Like many network elements, routers have been chassis-based, with centralised switching modules serving multiple line cards. Low-speed traffic is aggregated at the network edge into higher speeds and transported toward the core. The operating system software, including the protocol stack (IS-IS, BGP, OSPF, VRRP), and chassis hardware are tightly integrated, sold and supported as a unified solution from a single vendor. While this architecture has served us well to date, there are three main limitations to this approach – limited variety, reduced networking velocity, and clunky economics.
Variety and More Choice
Disaggregated routing is the logical separation of the router’s network operating system (NOS) software from the underlying hardware. This separation enables the hardware to take on a level of independence from the software. With an appropriate hardware adaptation layer, the NOS can run on a wide variety of white box hardware implementations utilising merchant packet processing like Broadcom’s StrataDNX chipsets.
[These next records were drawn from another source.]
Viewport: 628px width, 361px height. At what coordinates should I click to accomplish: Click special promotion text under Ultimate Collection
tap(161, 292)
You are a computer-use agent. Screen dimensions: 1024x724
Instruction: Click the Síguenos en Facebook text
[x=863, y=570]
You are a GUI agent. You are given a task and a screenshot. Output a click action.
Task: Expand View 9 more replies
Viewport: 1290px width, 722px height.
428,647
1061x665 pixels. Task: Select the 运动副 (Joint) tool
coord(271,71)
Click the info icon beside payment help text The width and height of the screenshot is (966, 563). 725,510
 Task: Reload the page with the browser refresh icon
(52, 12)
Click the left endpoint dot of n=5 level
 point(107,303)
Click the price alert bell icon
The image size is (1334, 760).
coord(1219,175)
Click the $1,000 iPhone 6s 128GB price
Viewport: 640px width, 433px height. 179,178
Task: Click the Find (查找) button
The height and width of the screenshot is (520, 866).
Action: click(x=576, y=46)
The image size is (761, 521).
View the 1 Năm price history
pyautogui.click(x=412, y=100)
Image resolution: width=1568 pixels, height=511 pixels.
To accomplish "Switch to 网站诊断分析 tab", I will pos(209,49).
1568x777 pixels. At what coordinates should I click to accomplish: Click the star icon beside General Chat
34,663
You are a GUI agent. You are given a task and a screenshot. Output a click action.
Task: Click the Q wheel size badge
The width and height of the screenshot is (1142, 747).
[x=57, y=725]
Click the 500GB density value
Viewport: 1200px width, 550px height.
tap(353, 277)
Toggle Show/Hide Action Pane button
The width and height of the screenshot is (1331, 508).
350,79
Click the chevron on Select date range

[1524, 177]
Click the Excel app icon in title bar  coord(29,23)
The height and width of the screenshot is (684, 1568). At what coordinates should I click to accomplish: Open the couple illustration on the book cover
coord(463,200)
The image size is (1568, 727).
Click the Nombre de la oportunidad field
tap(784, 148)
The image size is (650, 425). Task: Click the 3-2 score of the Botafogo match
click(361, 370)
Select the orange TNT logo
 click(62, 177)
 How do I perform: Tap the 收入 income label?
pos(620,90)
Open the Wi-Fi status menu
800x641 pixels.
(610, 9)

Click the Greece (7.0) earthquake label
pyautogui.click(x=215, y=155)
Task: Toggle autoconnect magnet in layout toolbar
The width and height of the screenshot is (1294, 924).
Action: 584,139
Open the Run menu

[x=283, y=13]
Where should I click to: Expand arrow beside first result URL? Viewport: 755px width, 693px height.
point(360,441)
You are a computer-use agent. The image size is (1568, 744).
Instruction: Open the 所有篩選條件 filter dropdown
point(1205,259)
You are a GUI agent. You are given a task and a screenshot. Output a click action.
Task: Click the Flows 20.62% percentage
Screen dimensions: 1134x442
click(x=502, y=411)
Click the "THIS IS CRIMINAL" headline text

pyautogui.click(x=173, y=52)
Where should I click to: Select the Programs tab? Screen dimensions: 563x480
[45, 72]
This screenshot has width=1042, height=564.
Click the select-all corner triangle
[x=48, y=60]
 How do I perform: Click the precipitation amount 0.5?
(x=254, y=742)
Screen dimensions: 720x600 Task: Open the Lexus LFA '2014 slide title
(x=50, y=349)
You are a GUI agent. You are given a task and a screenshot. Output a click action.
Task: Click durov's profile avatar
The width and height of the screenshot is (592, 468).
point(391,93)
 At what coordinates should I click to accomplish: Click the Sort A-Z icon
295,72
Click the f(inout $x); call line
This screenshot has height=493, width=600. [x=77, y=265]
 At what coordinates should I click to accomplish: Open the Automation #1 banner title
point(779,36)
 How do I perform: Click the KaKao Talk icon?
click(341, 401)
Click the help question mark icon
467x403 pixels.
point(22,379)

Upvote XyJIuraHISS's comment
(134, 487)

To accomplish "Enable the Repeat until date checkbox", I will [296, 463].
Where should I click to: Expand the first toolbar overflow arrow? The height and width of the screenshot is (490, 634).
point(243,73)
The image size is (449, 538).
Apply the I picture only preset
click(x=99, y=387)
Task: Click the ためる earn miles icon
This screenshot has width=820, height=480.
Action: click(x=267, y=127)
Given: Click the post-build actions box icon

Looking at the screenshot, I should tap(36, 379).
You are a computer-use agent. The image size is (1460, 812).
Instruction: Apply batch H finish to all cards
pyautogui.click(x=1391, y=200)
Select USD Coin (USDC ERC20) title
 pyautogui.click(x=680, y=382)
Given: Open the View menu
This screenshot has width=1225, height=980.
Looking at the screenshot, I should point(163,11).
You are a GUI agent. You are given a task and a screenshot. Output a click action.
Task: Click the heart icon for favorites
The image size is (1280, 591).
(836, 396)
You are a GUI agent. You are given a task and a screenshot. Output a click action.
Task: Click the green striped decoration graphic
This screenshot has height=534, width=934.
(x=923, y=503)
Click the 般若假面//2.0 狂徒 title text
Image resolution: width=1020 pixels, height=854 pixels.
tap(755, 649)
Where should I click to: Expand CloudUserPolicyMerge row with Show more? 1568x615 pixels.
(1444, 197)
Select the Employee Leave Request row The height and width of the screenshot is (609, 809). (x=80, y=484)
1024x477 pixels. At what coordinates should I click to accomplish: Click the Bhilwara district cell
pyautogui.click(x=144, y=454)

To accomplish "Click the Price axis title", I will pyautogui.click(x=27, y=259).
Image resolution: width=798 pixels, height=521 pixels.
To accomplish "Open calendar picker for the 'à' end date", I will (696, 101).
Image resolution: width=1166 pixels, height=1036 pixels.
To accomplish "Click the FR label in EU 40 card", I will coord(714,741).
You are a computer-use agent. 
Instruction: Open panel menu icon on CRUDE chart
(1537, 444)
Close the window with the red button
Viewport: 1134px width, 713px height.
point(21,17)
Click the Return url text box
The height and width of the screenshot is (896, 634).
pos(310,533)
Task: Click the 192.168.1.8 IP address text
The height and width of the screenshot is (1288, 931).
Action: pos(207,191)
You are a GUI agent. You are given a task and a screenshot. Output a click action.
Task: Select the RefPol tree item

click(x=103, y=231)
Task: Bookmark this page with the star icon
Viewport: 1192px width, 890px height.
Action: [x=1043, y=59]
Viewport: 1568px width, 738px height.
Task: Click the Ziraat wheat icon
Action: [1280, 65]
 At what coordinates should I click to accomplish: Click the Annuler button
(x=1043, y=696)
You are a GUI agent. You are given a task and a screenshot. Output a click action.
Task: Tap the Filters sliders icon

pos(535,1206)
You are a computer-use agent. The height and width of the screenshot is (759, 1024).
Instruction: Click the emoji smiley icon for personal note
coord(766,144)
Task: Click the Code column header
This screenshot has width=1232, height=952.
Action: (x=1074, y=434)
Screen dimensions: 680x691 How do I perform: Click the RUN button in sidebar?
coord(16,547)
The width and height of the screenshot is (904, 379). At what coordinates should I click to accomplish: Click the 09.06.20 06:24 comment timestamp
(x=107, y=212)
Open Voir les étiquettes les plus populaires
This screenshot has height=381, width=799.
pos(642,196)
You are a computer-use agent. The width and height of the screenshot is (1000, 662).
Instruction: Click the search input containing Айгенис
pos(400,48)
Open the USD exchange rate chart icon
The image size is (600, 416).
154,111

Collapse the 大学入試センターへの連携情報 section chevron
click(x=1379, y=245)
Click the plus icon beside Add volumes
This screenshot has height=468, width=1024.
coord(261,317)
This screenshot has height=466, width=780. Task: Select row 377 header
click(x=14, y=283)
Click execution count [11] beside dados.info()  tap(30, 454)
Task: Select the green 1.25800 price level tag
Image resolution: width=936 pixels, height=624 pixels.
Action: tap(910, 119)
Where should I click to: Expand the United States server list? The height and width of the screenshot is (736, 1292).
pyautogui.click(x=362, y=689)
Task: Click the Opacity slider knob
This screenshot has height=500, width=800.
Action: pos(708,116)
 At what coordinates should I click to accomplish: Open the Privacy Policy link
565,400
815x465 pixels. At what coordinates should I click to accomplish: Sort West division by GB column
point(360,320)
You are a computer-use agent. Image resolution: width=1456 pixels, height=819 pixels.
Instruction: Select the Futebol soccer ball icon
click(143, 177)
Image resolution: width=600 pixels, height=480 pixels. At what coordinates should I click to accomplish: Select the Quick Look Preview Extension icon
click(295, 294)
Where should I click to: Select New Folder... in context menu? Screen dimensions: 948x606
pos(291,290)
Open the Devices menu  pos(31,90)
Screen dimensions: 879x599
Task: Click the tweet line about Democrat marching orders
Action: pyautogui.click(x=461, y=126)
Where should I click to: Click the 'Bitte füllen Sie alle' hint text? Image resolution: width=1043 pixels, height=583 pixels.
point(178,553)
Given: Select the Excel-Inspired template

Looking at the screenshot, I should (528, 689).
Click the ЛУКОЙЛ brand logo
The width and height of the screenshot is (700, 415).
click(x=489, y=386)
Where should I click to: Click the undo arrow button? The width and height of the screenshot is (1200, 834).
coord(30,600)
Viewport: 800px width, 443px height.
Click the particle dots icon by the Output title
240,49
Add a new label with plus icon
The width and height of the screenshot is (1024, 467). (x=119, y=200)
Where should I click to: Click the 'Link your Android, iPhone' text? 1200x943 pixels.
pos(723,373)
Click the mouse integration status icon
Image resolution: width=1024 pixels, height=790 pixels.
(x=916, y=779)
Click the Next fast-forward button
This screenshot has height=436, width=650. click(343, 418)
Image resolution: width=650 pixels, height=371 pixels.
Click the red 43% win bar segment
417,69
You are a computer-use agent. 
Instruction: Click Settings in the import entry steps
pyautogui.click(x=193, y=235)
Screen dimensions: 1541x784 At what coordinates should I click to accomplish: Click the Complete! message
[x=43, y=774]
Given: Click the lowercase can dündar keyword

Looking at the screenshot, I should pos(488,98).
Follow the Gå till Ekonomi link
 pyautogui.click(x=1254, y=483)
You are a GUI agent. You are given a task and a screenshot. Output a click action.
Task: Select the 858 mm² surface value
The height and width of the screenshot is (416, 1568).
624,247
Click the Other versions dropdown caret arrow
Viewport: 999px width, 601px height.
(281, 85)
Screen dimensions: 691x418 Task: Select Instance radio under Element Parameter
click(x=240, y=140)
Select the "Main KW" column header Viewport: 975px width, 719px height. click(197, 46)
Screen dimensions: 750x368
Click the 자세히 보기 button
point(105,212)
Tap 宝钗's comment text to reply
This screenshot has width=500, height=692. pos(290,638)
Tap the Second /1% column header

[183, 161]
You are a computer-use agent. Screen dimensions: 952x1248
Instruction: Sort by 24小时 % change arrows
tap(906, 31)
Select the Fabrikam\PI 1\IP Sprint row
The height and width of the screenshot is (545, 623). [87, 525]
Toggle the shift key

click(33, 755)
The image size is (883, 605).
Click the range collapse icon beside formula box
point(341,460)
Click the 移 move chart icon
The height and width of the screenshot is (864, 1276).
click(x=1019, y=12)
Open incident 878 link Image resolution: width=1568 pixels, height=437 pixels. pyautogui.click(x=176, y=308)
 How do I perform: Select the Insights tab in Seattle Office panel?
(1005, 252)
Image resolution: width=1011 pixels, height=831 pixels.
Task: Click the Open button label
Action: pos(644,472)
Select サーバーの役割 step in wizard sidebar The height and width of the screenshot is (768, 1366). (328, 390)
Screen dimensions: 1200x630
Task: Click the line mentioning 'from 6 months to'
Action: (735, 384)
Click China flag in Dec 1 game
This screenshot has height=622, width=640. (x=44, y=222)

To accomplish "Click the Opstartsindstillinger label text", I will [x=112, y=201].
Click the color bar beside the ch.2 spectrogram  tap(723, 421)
Compare this to the tightly integrated routing approach. If a white box hardware vendor develops a new hardware platform, cable/MSOs can rapidly take advantage of it. The cable/MSO is not held captive to a limited set of hardware options from a single source. Network operators also have the flexibility to specify their own hardware or utilise a design directly from organisations like the Telecom Infra Project (TIP) or Open Compute Project (OCP). For example, Infinera’s 300 Gb/s DRX-30 hardware is available from Infinera, Edgecore Networks, or another third-party supplier that can obtain the design specifications directly from TIP/OCP.
Networking velocity – new silicon faster
Anything that slows the introduction of next-generation packet processing silicon reduces networking velocity. With tightly integrated chassis-based routing platforms, every generation of packet processing potentially involves a multi-step upgrade, including switching cards, power modules, and fan trays. In addition, there is always a risk that backplane traces are at maximum capacity, in which case a forklift may be required. Collectively, these steps create friction – putting sand in the gears of the network and working against the introduction of next-generation packet processing. Any delay means that cable/MSOs cannot take advantage of the latest packet switching technology – leading to lower density, higher power, and increased networking costs.
Pay-as-you-grow economics
Network operators, including cable/MSOs, report that it has become increasingly difficult to predict traffic demands across diverse network locations. The cable/MSO fiber deep transformation, including virtualisation and centralisation of some functions and distribution of others, only exacerbates this challenge. Uncertainty makes it difficult to optimise working capital and run an efficient network. Buy too much router capacity and strand precious capex or buy too little and limit or prevent service delivery.
By delivering self-contained modular “pizza box” routing instances with a leading NOS supplier, cable/MSOs can avoid such issues. But how can a pizza box scale? The answer lies in modularity and stackability. Leading NOS software can interconnect and stack two or three pizza boxes together while enabling them to behave as a single routing instance. In addition, centralised fabric units can be introduced for additional scalability, enabling virtual backplane interconnects among fabric unit and line unit modules to create a horizontally scalable router ranging from multi-terabit to multiple 100s of terabits in routing capacity.
The modular, “Lego” approach to routing enables pay-as-you-grow deployment and avoids stranding equipment or capital. It simplifies and accelerates the insertion of new packet processing silicon via the introduction of new pizza boxes. Like servers in a data center, simply replace the legacy module or augment it with a new one. Because the hardware units are self-contained, power, cooling, and backplane upgrades associated with chassis-based solutions are eliminated.
Conclusion
Overall, cable/MSO HFC networks are evolving to deliver 10G broadband services and introduce new services like 5G. While tightly coupled routers have advanced networks to date, their limitations include restricted hardware choice, reduced networking velocity, and inefficient economics. By embracing disaggregated routing with white box hardware and industry-leading NOS software that supports single-unit, stacked, and horizontally scalable routing configurations, cable/MSOs can increase their hardware options, improve their flexibility with pay-as-you-grow modularity and economics, and eliminate the sand that is preventing their networking velocity from achieving warp speed.